= Exercise =
Retype the lines of the records below exactly, beginning with the line that contains "The width and height of the screenshot is (1051, 531)." and ending with the line that contains "will tap(55, 99).", both included.

Item-finding records
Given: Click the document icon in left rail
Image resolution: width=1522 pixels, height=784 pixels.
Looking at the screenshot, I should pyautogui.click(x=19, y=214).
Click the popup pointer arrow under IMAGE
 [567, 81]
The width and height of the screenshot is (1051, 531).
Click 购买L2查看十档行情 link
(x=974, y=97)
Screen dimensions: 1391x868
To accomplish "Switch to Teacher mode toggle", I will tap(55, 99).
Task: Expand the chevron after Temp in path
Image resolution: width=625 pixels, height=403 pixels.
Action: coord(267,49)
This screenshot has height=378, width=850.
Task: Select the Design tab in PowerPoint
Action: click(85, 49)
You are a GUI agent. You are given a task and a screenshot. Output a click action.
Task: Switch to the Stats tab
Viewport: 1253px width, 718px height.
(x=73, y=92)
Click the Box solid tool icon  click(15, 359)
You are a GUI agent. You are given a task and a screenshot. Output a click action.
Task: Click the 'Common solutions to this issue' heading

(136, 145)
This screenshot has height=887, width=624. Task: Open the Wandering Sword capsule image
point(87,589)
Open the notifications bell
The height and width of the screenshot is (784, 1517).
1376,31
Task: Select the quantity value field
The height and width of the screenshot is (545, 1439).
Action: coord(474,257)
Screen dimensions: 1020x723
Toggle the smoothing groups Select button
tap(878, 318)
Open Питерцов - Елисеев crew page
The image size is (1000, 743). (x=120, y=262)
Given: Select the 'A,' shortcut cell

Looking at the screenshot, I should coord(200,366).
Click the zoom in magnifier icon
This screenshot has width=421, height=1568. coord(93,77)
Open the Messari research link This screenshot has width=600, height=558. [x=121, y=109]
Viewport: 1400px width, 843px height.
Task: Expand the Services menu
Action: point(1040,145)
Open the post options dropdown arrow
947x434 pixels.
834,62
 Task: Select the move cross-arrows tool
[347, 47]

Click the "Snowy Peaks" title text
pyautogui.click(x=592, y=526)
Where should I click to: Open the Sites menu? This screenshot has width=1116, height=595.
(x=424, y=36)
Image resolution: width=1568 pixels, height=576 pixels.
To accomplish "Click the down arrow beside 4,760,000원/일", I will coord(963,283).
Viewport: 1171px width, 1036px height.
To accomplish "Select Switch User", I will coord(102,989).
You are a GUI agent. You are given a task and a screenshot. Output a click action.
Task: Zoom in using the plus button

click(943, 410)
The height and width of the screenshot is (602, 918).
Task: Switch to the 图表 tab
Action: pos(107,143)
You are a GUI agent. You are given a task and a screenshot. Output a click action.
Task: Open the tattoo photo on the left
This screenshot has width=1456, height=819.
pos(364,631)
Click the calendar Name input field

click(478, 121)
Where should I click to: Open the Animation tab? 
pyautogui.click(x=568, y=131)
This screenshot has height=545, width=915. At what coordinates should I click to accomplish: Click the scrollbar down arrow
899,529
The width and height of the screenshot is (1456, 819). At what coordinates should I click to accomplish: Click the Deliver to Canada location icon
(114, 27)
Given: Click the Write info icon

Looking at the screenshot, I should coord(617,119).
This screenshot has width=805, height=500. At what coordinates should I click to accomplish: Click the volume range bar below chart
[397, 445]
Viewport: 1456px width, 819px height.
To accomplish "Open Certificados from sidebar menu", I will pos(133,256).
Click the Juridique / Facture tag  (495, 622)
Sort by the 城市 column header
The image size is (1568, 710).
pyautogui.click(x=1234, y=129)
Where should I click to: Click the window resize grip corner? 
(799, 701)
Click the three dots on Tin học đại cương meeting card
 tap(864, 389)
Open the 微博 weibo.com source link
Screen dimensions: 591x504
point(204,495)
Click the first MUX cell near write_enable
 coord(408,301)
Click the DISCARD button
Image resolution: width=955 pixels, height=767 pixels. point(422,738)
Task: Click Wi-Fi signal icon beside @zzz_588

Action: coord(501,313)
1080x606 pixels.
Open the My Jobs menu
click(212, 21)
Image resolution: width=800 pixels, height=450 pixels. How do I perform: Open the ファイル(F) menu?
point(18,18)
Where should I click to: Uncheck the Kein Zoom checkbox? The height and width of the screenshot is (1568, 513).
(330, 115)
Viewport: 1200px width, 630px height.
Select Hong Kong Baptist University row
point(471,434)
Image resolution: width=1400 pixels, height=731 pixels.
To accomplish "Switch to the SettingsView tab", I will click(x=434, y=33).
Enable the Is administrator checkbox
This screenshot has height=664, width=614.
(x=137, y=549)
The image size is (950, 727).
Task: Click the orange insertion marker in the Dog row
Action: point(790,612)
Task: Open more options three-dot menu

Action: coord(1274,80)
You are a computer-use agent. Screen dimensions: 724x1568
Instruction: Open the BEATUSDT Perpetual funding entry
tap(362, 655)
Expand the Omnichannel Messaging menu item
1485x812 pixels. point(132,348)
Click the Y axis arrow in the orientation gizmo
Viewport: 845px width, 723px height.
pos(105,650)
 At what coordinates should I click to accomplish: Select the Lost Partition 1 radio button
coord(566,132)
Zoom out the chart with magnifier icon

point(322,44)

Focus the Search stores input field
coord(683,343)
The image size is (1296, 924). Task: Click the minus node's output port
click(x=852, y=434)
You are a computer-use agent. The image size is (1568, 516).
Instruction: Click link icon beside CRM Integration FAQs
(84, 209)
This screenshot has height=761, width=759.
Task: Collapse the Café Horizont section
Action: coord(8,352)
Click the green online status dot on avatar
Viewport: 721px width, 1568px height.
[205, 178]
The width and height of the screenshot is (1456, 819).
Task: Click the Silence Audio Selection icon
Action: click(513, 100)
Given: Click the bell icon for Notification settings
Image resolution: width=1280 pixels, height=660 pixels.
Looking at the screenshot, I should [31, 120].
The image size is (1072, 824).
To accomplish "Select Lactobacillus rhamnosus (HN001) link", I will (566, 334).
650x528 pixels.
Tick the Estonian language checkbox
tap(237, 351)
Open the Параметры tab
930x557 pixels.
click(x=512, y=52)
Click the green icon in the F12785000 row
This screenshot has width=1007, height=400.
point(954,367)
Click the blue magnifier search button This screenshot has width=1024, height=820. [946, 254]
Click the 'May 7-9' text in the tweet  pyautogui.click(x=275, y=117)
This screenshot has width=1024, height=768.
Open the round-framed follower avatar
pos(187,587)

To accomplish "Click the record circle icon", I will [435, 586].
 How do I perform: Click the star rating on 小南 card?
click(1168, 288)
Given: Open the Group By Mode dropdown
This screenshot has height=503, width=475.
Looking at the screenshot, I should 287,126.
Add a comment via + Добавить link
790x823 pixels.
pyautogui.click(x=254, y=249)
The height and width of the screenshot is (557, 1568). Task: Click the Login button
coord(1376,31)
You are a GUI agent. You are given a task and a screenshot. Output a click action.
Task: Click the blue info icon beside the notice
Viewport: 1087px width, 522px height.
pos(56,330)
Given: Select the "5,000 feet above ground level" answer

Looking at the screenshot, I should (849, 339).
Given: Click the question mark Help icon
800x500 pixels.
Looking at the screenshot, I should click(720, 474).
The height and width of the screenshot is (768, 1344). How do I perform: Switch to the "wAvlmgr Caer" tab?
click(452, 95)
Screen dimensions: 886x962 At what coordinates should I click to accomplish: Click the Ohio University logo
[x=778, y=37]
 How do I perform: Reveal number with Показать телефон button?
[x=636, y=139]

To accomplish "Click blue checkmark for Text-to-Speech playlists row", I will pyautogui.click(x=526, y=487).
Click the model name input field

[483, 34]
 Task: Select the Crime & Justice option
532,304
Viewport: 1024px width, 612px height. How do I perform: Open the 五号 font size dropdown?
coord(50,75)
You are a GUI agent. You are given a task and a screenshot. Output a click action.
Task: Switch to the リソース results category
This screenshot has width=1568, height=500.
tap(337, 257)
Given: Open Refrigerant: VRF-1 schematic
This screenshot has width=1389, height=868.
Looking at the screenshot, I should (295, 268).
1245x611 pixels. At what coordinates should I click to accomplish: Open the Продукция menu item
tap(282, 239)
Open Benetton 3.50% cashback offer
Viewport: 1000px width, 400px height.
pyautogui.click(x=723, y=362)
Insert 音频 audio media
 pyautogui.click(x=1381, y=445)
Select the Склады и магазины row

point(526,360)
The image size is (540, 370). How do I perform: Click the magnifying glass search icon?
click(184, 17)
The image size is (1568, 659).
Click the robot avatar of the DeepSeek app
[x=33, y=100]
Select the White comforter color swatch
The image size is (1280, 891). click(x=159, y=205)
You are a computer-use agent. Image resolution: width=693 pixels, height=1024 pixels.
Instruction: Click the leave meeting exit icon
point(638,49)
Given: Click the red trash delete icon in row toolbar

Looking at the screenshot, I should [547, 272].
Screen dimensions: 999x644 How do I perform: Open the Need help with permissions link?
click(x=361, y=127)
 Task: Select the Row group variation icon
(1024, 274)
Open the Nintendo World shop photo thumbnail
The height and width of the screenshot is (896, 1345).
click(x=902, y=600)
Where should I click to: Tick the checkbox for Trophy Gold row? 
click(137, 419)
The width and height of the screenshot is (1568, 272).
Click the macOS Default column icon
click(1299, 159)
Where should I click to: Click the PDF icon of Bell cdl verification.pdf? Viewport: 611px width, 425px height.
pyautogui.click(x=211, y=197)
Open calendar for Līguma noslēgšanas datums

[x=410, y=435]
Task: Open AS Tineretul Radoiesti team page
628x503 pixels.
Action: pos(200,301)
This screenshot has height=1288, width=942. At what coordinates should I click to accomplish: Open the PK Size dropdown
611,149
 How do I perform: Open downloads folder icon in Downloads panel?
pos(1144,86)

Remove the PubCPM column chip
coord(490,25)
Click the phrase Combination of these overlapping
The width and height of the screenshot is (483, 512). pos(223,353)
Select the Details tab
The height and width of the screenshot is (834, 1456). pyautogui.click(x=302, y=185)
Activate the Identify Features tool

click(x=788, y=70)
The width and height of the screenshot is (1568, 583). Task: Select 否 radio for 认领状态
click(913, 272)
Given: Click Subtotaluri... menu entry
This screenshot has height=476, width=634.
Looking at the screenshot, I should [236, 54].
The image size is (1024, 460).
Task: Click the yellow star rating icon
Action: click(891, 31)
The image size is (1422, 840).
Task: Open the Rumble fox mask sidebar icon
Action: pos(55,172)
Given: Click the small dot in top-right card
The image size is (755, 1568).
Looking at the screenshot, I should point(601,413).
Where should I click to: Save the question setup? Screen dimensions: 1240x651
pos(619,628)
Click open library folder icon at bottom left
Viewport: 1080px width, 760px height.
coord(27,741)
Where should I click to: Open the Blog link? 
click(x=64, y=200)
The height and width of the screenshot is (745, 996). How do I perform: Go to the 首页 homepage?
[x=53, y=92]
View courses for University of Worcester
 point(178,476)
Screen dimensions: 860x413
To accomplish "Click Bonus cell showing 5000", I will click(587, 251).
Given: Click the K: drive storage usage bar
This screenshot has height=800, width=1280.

= Response to the task =
The width and height of the screenshot is (1051, 531).
Click 购买L2查看十档行情 link
(x=974, y=97)
Screen dimensions: 1391x868
To accomplish "Switch to Teacher mode toggle", I will tap(55, 99).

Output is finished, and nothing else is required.